Find and copy each line of the records where the string "legend" shows up.

Stored data
::::

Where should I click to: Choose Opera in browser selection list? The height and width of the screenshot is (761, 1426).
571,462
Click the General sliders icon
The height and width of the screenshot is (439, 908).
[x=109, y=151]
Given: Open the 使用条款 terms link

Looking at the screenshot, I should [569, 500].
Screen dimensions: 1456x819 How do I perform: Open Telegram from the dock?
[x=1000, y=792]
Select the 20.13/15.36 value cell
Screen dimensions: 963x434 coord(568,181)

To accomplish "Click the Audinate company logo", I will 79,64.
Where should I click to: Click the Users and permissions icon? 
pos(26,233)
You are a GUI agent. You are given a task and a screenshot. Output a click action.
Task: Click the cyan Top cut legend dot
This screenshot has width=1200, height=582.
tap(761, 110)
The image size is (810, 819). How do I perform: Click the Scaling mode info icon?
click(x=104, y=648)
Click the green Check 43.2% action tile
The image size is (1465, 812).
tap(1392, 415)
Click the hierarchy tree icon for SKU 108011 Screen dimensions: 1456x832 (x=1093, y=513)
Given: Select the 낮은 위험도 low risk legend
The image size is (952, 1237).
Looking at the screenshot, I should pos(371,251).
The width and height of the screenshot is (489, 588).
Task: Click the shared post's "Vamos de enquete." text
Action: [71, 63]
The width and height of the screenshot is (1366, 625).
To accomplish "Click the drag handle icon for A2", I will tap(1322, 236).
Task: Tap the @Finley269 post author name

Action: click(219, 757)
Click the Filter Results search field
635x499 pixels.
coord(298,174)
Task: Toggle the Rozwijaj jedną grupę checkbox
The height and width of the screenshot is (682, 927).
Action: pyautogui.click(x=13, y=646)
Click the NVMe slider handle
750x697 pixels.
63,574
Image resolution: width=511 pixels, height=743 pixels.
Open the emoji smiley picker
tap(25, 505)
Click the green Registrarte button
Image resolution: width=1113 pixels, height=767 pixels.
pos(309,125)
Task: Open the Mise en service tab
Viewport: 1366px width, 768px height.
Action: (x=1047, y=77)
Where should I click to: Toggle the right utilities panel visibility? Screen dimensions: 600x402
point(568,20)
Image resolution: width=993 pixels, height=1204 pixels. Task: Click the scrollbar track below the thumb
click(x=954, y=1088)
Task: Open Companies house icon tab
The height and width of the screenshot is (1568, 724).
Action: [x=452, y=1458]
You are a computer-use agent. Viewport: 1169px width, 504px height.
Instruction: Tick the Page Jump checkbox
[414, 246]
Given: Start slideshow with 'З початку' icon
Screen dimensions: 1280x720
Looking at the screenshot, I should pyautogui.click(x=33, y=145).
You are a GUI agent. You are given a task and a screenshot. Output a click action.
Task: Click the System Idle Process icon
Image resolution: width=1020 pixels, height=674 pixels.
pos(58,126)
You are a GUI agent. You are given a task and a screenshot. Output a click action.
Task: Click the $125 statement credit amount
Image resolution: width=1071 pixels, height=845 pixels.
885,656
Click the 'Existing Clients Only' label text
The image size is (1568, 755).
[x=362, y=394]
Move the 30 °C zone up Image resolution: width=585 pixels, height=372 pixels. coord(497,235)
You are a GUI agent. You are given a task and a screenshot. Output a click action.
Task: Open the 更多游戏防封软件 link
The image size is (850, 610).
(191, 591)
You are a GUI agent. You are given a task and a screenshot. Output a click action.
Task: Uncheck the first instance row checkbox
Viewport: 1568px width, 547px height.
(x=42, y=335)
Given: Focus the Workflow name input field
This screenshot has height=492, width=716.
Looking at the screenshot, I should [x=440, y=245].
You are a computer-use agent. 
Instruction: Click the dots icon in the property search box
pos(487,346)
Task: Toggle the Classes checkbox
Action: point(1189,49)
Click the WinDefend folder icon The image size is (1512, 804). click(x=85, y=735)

::::

▸ Solution to the problem:
Task: Click the cyan Top cut legend dot
Given: Select the 낮은 위험도 low risk legend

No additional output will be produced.